The first car with an actual refrigeration system was the 1940 model year Packard.
Bendix Drive or Starter Drive
In 1910, Vincent Bendix patented the Bendix drive for electric starters, an improvement to the hand cranked starters of the time.
In 1901, British inventor Frederick William Lanchester patented disc brakes.
In 1929, American Paul Galvin, the head of Galvin Manufacturing Corporation, invented the first car radio. The first car radios were not available from carmakers. Consumers had to purchase the radios separately. Galvin coined the name "Motorola" for the company's new products combining the idea of motion and radio.
Ralph Teetor, a prolific (and blind) inventor, invented cruise control. Teetor, blind since the age of five, built his first car, a one-cylinder, by the age of 12. He received his Bachelor of Science degree in Mechanical Engineering from the University of Pennsylvania. His first job post-graduation was to develop technology for steam turbine rotors used in torpedo boat destroyers during W.W.I.
Ralph Teetor became an mechanical engineer for the Light Inspection Car Company, a company founded by his family that later was renamed the Perfect Circle Corporation. The company provided piston rings to car companies such as Packard, General Motors, Chrysler and Studebaker. He soon became the Vice President of Engineering for Perfect Circle and later the President.
In 1945, Ralph Teetor received his first patent on a speed cruise control device. Early names for his invention included “Controlmatic”, "Touchomatic”, “Pressomatic” and “Speedostat” and finally the familiar name of “Cruise Control”. Teetor thought of inventing cruise control after a jerky car ride. He was being driven by his lawyer, an avid talker, who would slow down and speed up while conversing. Cruise control was first offered in the 1958 Chrysler Imperial, New Yorker and Windsor car models. By 1960, cruise control was offered on all Cadillacs.

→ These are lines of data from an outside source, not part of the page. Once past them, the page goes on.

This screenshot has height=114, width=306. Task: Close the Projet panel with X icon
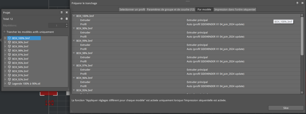coord(66,13)
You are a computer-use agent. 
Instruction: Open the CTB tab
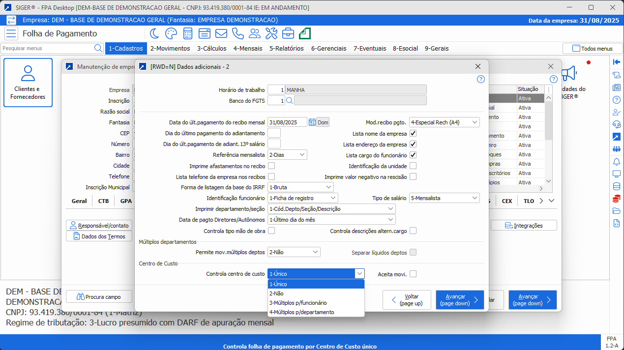coord(103,201)
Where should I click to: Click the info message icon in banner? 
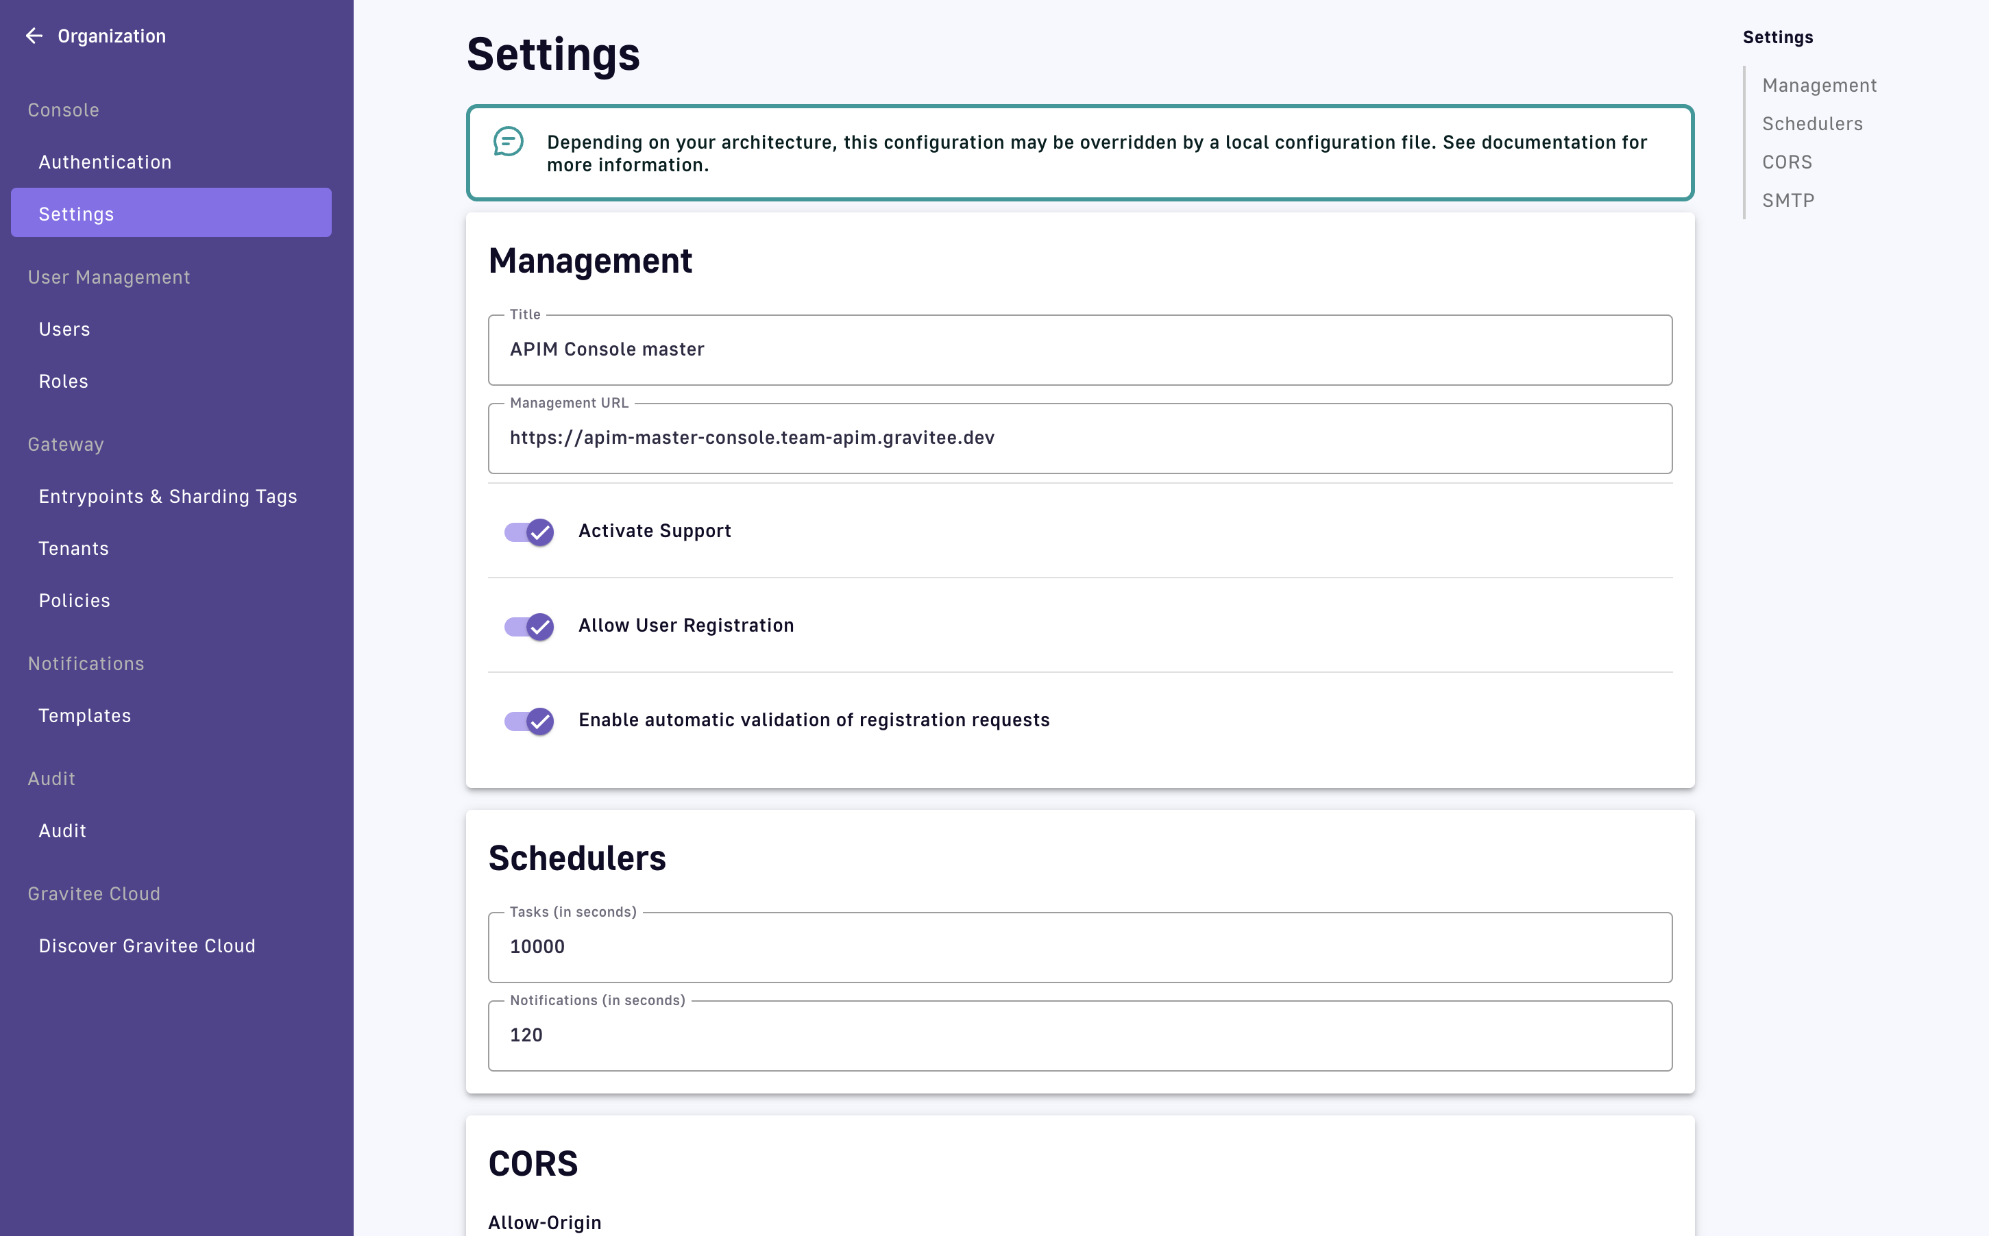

Volvo had the first safety belts in 1849. The first U.S. patent for automobile seat beats was issued to Edward J. Claghorn of New York, New York on February 10, 1885. Claghorn was granted United States Patent #312,085 for a Safety-Belt for tourists, described in the patent as "designed to be applied to the person, and provided with hooks and other attachments for securing the person to a fixed object."
Swedish inventor, Nils Bohlin invented the three-point seat belt - not the first but the modern seatbelt - now a standard safety device in most cars. Nils Bohlin's lap-and-shoulder belt was introduced by Volvo in 1959.

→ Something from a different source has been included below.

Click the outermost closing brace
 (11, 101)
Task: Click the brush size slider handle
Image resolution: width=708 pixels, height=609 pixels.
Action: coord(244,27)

In 1832, W. H. James invented a rudimentary three-speed transmission. Panhard and Levassor are credited with the invention of the modern transmission - installed in their 1895 Panhard. On April 28, 1908, Leonard Dyer obtained one of the earliest patents for an automobile transmission.

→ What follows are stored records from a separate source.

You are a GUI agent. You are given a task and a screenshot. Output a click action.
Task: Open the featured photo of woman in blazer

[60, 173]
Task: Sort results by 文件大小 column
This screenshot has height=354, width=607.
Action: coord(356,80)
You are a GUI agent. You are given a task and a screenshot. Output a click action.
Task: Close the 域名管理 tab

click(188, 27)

Buick introduced the first electric turn signals in 1938.
Francis W. Davis invented power steering. In the 1920s, Davis was the chief engineer of the truck division of the Pierce Arrow Motor Car Company, and he saw first hand how hard it was to steer heavy vehicles. Davis quit his job and rented a small engineering shop in Waltham, MA. He developed a hydraulic power steering system that led to power steering. Power steering became commercially available by 1951.